|Dell headquarters Round Rock, Texas - - Dell is Ireland's largest exporter and has an Irish payroll of about 4,000. Dell’s importance to the Irish economy is evidenced by the company’s contribution of at least 5.5 per cent of Irish exports, 2 per cent of GDP and over 4 per cent of all expenditure in the Irish economy.
Tánaiste Mary Coughlan and Minister for Defence Willie O’Dea last week met Dell Computer founder and chief executive Michael Dell in Round Rock Texas, to try and save the Limerick plant that for almost two decades, was the PC giant's sole manufacturing plant in the EMEA (Europe, Middle East, Africa) region. Dell told the ministers that a $3 billion cost-cutting plan is going ahead, leaving 2,000 jobs at risk in Limerick.
Dell opened its second European plant in Poland in January 2008.
Dell located in Ireland in 1990, just a year after chip giant Intel became the biggest foreign direct investment since Henry Ford, located a plant in his father's native county of Cork, which employed 7,000 at its peak in 1930.
Micheál Martin, T.D., then Minister for Enterprise Trade and Employment officially opened Dell's EMEA Business Campus, at Cherrywood, Co Dublin on June 1, 2006, where ultimately up to 1,650 were to be employed in sales support, by Ireland's largest exporter.
Martin said Dell's importance to the Irish economy was evidenced by the company's contribution of at least 5.5 per cent of Irish exports, 2 per cent of GDP and over 4 per cent of all expenditure in the Irish economy. In the financial year ended 30th January 2004, Dell paid €160m in salaries in Ireland. For the financial year ended 30th January 2005, Dell paid €55m in Corporation Tax.
A statement issued on Sunday by the Department of Enterprise, Trade and Employment said:”the company confirmed to the Tánaiste and Minister for Defence that it was pushing ahead with its cost saving plan. Weakening demand and associated cost pressures continue to put pressure on the company to implement its new strategy.”
”Dell is continuing its internal consideration of exactly what its new strategy means for its operations in Limerick. The company has undertaken to communicate the details both to staff and to the Government as soon as it is in a position to do so.”
Coughlan said she and O’Dea, whose constituency the Dell plant is based, told Michael Dell of ”the significant benefits that the Limerick operation brings to the company, the city and the region.

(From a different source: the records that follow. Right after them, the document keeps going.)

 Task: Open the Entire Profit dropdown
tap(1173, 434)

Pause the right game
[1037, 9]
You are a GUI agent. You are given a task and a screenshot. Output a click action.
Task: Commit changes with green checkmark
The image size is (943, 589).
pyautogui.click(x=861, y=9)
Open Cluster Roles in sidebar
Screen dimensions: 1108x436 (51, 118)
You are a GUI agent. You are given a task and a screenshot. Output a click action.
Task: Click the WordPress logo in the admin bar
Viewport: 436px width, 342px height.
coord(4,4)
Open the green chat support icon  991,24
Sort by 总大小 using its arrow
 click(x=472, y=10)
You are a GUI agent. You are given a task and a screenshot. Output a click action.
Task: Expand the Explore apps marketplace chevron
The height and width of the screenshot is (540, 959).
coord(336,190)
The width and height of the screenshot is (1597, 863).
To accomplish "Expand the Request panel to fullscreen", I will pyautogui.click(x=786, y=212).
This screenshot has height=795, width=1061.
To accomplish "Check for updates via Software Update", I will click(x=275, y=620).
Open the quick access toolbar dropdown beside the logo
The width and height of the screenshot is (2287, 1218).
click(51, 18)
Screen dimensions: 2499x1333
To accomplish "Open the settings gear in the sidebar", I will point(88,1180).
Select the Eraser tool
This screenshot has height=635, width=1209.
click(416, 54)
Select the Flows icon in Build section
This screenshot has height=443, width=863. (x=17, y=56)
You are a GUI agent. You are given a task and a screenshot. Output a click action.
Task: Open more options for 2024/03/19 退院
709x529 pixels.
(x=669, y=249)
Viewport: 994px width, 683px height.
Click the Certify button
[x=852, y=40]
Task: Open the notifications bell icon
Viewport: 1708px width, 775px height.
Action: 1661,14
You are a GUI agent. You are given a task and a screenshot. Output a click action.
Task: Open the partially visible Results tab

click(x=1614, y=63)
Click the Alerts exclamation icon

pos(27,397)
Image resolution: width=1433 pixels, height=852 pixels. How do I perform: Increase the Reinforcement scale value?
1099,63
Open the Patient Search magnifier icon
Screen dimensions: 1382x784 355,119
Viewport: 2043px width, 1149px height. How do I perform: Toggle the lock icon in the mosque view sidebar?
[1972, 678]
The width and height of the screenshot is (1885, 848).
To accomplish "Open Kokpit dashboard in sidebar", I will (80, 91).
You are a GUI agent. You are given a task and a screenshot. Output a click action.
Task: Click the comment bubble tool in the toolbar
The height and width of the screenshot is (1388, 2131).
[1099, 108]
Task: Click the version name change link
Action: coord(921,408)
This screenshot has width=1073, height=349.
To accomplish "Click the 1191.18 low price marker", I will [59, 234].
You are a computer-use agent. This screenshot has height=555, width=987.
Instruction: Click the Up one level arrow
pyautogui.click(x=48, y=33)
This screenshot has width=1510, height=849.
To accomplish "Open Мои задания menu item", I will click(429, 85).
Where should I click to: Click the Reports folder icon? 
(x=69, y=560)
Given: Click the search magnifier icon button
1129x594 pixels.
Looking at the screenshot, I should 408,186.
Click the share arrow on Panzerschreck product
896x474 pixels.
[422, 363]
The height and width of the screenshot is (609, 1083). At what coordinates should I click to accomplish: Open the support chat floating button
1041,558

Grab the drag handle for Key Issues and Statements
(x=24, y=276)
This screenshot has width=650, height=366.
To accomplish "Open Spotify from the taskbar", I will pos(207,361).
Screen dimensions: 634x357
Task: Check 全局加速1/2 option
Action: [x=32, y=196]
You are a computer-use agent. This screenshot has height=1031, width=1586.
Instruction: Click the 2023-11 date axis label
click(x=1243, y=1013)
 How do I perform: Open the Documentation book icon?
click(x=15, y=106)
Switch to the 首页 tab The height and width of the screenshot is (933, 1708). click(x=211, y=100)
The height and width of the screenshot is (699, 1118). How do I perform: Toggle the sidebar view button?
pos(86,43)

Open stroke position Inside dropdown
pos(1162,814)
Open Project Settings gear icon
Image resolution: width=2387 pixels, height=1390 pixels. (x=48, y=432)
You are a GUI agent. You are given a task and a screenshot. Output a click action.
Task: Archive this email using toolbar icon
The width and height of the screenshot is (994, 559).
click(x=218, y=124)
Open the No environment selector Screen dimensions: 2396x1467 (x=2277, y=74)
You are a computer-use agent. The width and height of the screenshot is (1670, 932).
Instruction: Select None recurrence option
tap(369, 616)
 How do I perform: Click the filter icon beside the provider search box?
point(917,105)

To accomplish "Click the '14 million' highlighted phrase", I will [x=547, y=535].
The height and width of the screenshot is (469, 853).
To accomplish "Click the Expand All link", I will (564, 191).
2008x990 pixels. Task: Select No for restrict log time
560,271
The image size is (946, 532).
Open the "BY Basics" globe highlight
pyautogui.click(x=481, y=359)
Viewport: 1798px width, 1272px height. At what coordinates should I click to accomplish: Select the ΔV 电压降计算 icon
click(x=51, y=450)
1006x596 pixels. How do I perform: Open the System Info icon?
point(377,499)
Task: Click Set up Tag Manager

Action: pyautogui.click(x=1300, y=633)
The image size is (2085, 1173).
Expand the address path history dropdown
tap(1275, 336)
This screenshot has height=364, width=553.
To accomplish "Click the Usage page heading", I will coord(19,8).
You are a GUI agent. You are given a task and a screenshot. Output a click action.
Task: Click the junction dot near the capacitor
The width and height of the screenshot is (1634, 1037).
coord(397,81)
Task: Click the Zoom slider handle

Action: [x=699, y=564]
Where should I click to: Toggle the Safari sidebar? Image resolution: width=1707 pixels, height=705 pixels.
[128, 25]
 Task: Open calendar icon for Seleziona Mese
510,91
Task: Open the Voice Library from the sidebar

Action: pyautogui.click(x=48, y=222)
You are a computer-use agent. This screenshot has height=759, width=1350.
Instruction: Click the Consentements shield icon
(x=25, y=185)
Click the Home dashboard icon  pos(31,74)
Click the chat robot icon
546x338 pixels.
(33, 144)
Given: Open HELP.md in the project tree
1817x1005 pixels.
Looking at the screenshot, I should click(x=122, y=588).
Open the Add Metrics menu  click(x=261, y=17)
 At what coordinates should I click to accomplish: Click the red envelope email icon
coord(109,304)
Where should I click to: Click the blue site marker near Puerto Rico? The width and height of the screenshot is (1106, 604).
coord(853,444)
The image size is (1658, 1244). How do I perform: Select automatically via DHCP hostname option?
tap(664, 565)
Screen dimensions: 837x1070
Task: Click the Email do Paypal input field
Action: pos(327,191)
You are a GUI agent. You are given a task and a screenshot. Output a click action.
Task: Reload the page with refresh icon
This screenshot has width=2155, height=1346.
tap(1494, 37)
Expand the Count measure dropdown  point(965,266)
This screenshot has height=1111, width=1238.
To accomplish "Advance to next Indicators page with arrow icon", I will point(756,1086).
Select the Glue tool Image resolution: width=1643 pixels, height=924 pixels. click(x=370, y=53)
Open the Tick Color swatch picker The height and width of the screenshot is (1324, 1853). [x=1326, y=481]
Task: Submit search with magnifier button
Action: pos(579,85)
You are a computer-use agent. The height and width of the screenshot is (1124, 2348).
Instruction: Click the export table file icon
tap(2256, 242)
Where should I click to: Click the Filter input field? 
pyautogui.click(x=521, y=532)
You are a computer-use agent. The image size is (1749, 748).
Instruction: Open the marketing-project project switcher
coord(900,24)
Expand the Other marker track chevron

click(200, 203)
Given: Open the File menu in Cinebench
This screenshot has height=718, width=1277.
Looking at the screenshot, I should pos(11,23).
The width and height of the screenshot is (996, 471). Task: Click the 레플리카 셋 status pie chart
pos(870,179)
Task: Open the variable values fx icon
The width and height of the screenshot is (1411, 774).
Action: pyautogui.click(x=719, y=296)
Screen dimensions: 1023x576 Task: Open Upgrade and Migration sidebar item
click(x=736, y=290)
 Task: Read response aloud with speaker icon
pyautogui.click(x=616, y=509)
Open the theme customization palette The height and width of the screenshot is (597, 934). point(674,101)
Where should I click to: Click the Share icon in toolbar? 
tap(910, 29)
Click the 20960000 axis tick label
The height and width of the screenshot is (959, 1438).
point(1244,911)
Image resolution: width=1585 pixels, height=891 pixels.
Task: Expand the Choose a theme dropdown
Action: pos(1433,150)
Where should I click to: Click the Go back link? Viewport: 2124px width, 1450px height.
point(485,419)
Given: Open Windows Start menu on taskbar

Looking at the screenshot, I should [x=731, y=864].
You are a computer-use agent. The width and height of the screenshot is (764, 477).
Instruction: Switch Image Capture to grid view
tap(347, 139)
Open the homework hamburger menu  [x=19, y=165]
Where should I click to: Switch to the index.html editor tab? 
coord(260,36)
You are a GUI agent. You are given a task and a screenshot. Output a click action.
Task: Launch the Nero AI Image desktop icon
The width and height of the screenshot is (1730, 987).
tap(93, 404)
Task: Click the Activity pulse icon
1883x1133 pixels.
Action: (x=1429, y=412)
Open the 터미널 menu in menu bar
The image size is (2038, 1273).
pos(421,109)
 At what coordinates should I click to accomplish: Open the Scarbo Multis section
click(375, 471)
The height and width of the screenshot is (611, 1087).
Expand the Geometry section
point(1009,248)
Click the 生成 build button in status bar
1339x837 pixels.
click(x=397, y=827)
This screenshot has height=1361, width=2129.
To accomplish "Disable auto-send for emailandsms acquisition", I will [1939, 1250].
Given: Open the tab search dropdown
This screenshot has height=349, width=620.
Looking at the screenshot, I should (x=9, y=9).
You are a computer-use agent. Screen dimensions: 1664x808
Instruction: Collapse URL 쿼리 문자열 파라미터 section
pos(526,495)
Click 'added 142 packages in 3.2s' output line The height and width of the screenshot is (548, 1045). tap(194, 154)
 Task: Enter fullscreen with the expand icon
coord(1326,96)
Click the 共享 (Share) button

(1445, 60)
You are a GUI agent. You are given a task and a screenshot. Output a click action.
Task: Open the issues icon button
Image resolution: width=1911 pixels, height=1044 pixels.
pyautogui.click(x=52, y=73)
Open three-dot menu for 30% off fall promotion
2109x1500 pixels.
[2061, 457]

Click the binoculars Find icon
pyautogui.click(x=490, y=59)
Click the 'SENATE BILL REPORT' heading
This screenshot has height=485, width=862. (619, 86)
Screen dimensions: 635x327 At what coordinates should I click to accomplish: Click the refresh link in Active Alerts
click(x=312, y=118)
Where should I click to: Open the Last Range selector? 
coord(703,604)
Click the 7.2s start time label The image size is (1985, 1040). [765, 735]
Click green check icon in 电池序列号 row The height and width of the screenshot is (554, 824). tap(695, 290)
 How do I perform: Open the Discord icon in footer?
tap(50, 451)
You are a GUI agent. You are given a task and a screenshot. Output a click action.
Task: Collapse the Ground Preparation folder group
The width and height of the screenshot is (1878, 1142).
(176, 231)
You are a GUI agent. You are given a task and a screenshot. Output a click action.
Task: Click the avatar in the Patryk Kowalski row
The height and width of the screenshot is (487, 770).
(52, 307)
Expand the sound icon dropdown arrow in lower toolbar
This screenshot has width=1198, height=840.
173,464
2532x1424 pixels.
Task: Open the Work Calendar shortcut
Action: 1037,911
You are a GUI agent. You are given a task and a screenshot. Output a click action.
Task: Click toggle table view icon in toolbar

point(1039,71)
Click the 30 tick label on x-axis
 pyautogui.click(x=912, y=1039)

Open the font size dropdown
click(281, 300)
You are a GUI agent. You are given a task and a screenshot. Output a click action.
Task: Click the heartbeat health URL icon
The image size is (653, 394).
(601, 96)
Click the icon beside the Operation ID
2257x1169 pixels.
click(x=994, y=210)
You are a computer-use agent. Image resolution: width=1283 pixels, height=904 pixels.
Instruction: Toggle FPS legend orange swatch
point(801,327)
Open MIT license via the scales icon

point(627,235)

”For its part the company expressed its wish to continue to work with the IDA and the Government and agreed to revert to the Tánaiste as soon as it had finalised its detailed plans for the Limerick operations,”the statement added.
Under European Union rules due to enter into force from January, the Government cannot offer grant aid based on job numbers, and the ministers offered support for research and development work. However, it is unlikely that Dell would open a new research facility in Limerick and hire new specialised staff.